*** Text for analysis Section Begins ***

Example of Materialized View

The following example shows how to create a Materialized View in Tinybird.

For this example, the question to answer is: "What was the average purchase price of all products in each city on a particular day?"

Get baseline performance

First, you need to check the baseline performance before creating an Endpoint on top of the original ingested Data Source.

Filtering and extracting

Create a first node to filter the data to include only buy events. Simultaneously, normalize event timestamps to rounded days and extract city and price data from the extra_data column containing JSON.

NODE 1: FILTERING & EXTRACTING
SELECT
  toDate(date) day,
  JSONExtractString(extra_data, 'city') as city,
  JSONExtractFloat(extra_data, 'price') as price
FROM events
WHERE event = 'buy'

Averaging

Next, create a node to aggregate data and get the average purchase price by city per day:

Node 2: Averaging
SELECT
  day,
  city,
  avg(price) as avg
FROM only_buy_events_per_city
GROUP BY day, city

Creating a parameterized API Endpoint

Finally, create a node that you can publish as an API Endpoint, adding a parameter to filter results to a particular day:

Node 3: Creating a parameterized API Endpoint
%
SELECT *
FROM avg_buy_per_day_and_city
WHERE day = {{Date(day, '2020-09-09')}}

Create the Materialized View

A Materialized View is formed by a Pipe that ends in the creation of a new Data Source instead of an Endpoint. Start by duplicating the existing Pipe:

  1. Duplicate the events_pipe so that you get a Pipe with the same Nodes as the baseline.
  2. Rename the Pipe to events_pipe_mv.

*** Text for analysis Section Ends ***
*** Data supplied Section Begins ***

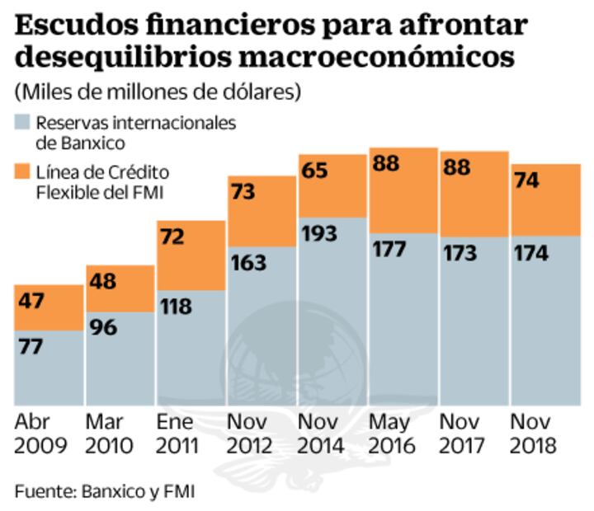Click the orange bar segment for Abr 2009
pos(48,307)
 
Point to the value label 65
pos(315,171)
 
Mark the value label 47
pos(32,300)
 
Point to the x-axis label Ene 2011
pos(177,434)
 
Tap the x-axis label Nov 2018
pos(534,434)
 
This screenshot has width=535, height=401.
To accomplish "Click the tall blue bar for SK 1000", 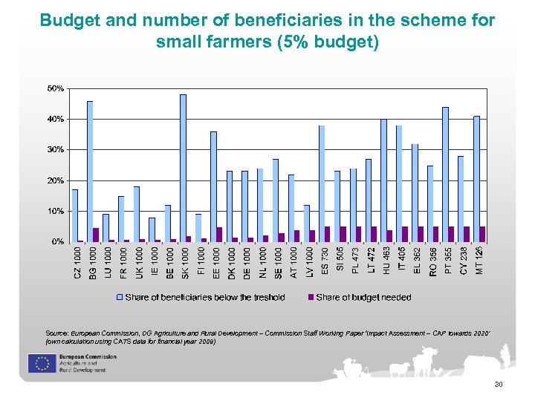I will pyautogui.click(x=183, y=168).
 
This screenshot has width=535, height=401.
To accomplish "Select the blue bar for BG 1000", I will pyautogui.click(x=90, y=171).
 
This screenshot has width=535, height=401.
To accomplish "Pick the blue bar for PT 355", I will pyautogui.click(x=445, y=175).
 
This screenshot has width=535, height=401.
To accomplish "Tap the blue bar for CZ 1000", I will pyautogui.click(x=74, y=215).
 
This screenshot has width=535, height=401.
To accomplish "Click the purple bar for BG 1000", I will pyautogui.click(x=96, y=235).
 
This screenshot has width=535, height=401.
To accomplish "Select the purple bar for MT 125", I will pyautogui.click(x=482, y=234).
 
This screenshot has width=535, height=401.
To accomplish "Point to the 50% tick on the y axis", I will pyautogui.click(x=55, y=88).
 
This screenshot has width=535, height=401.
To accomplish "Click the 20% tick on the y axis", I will pyautogui.click(x=55, y=180).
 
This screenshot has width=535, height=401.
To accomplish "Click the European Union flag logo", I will pyautogui.click(x=40, y=362).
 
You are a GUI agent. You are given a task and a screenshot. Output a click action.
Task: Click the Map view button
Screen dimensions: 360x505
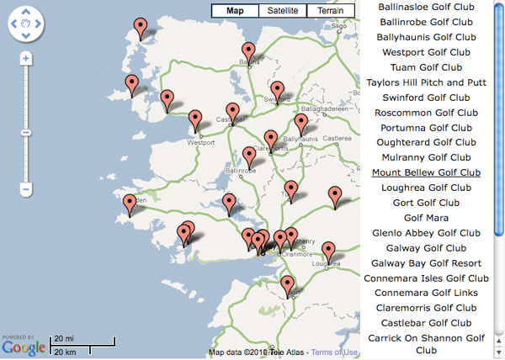coord(236,11)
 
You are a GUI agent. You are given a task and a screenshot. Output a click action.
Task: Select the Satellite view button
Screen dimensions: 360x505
coord(283,11)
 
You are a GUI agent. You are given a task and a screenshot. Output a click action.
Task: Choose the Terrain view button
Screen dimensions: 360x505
coord(330,11)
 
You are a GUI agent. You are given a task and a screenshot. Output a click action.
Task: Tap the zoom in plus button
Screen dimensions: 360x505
coord(26,59)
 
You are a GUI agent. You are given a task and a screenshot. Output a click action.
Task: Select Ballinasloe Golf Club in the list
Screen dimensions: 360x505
coord(426,7)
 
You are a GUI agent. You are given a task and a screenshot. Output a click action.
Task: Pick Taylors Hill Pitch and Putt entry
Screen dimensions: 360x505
coord(426,82)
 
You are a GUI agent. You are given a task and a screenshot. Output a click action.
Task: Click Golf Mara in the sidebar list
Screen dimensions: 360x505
coord(426,218)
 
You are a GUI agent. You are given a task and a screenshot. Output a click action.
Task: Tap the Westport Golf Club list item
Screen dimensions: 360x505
coord(426,52)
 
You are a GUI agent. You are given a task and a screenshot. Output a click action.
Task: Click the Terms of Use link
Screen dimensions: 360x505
coord(334,352)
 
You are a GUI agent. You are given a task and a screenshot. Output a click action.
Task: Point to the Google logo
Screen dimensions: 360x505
coord(23,347)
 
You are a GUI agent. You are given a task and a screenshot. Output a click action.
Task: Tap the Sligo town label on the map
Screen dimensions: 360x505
coord(339,27)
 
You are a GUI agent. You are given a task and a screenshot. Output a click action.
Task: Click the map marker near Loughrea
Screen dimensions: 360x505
coord(328,250)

*** Data supplied Section Ends ***

- About this exercise:
Substitute "purchase events" for "buy events" in the Materialized View example from "Filtering and extracting" up to and including "column containing JSON.", and write out that passage.

- Output:
Filtering and extracting

Create a first node to filter the data to include only purchase events. Simultaneously, normalize event timestamps to rounded days and extract city and price data from the extra_data column containing JSON.